### Task brief
Across the data below, in how many lines does the word "computer" appear? Give only the number.

------ Given data ------

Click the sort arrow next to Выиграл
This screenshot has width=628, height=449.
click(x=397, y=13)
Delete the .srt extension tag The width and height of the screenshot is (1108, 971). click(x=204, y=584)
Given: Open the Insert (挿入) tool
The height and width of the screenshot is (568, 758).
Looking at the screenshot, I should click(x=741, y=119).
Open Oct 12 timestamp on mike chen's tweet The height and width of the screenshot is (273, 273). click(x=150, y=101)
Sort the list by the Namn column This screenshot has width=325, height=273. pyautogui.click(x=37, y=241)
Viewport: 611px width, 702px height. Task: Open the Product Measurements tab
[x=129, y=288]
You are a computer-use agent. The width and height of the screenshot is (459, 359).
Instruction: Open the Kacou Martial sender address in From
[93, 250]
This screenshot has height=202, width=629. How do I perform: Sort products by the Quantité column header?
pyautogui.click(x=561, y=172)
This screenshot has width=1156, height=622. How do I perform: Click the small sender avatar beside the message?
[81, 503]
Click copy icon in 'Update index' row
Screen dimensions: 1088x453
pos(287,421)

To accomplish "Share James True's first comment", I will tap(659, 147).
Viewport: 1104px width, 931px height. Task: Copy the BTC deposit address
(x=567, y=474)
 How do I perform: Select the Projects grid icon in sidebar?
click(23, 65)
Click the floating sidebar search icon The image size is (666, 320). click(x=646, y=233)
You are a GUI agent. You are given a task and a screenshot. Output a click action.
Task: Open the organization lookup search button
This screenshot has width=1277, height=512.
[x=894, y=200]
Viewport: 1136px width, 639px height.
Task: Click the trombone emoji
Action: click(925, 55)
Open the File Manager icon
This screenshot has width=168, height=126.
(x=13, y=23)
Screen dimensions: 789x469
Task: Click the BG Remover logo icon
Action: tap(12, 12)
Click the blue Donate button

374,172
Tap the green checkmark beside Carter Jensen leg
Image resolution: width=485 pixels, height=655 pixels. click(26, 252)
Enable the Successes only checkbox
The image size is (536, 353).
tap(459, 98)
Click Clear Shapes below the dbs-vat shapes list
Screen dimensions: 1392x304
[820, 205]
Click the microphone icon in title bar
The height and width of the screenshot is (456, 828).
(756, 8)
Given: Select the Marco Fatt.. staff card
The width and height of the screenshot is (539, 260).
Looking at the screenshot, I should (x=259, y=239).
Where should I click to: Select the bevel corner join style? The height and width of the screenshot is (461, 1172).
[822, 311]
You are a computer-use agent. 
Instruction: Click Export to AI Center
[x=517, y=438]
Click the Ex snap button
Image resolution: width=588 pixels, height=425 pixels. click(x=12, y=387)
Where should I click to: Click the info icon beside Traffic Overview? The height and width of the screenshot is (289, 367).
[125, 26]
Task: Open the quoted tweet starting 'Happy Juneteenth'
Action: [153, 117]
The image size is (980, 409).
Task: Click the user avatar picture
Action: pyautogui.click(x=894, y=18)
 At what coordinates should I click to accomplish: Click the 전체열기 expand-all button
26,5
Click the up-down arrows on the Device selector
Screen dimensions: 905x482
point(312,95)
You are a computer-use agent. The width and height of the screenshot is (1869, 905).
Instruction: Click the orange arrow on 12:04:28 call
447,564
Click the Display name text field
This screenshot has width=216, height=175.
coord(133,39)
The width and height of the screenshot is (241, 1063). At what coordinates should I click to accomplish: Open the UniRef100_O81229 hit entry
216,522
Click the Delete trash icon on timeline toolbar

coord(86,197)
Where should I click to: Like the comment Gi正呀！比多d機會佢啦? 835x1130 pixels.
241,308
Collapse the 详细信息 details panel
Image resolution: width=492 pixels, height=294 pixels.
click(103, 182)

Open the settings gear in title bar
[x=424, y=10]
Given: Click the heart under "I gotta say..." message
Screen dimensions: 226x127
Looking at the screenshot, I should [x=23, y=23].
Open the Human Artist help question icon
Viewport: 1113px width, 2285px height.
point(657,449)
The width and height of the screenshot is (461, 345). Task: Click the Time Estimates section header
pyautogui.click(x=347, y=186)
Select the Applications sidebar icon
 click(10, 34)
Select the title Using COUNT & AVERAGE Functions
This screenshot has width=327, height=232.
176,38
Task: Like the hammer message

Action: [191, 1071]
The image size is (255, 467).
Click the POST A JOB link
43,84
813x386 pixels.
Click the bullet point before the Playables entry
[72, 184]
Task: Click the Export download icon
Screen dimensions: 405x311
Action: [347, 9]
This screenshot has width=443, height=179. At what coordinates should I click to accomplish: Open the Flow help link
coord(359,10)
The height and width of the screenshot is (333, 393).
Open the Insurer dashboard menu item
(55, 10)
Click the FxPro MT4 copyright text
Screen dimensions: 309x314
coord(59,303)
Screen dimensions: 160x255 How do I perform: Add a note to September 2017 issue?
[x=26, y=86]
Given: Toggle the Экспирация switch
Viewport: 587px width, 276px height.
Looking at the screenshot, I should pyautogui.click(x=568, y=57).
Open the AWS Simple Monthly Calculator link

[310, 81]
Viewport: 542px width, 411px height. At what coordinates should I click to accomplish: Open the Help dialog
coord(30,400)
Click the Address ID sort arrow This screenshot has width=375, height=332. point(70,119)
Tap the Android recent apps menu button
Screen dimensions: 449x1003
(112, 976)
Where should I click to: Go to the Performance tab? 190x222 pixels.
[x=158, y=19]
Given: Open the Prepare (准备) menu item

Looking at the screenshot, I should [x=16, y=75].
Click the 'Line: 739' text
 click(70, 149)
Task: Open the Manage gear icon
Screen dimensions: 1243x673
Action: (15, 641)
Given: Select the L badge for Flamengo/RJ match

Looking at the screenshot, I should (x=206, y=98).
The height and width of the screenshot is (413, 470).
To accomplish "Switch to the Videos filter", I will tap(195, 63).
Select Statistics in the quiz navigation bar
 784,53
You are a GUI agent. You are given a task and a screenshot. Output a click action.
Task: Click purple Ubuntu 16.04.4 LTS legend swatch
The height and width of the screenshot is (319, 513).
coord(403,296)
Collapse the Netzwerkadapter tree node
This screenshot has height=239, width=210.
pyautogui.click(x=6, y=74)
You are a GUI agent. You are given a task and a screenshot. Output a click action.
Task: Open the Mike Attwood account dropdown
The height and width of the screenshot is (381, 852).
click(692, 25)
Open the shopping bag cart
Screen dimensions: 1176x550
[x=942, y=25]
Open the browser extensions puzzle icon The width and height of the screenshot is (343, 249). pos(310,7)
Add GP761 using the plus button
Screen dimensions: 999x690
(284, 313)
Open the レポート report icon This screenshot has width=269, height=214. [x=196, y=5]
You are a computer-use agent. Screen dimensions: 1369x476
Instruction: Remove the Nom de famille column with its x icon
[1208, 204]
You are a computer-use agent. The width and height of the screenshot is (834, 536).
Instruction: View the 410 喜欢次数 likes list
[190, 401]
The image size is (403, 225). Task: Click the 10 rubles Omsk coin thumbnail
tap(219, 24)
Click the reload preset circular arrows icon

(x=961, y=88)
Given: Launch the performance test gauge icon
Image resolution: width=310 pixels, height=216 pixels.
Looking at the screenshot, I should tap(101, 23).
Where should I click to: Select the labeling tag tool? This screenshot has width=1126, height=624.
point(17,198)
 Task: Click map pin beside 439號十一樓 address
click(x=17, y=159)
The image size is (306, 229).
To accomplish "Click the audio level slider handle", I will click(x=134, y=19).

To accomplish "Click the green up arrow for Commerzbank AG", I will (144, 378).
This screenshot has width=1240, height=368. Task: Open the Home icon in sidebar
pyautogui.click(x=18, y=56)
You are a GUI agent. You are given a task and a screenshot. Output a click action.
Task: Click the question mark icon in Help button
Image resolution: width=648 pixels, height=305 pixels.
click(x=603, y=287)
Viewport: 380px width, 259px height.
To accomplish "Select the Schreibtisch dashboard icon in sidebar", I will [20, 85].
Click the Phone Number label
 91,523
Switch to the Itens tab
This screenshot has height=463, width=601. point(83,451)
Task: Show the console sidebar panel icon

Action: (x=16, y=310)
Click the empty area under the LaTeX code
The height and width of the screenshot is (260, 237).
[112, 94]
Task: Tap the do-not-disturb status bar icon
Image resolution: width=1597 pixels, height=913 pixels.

------

### Your response
5